Stored data entries
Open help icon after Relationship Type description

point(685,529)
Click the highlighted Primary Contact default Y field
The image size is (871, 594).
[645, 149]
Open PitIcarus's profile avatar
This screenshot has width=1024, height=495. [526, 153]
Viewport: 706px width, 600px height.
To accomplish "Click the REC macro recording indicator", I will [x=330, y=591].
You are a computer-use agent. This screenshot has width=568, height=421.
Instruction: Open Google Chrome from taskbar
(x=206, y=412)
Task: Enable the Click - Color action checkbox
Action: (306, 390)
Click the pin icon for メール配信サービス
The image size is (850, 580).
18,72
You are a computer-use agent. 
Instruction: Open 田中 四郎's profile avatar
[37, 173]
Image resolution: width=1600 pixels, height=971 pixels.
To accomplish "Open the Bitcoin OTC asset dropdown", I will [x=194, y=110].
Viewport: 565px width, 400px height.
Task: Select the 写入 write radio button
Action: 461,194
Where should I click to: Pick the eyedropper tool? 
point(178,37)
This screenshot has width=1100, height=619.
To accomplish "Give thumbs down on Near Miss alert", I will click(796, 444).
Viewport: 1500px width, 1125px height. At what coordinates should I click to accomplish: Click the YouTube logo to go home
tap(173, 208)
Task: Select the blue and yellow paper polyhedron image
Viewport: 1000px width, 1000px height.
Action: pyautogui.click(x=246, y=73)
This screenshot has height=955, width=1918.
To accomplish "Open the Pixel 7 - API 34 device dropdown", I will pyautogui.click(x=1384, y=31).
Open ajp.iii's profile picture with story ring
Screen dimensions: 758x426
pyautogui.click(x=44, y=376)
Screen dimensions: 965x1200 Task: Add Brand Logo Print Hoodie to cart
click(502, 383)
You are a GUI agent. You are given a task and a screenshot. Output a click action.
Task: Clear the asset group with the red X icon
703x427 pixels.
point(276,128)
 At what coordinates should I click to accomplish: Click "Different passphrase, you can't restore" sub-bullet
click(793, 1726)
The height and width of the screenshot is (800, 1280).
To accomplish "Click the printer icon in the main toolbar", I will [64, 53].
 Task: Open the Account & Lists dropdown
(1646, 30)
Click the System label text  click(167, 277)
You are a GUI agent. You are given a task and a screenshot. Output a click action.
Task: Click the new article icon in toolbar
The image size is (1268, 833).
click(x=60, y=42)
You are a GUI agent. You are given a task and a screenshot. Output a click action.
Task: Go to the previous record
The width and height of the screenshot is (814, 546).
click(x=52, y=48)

## Exercise directions:
Note how many lines above hold "with" and give that figure alone.

## Exercise result:
2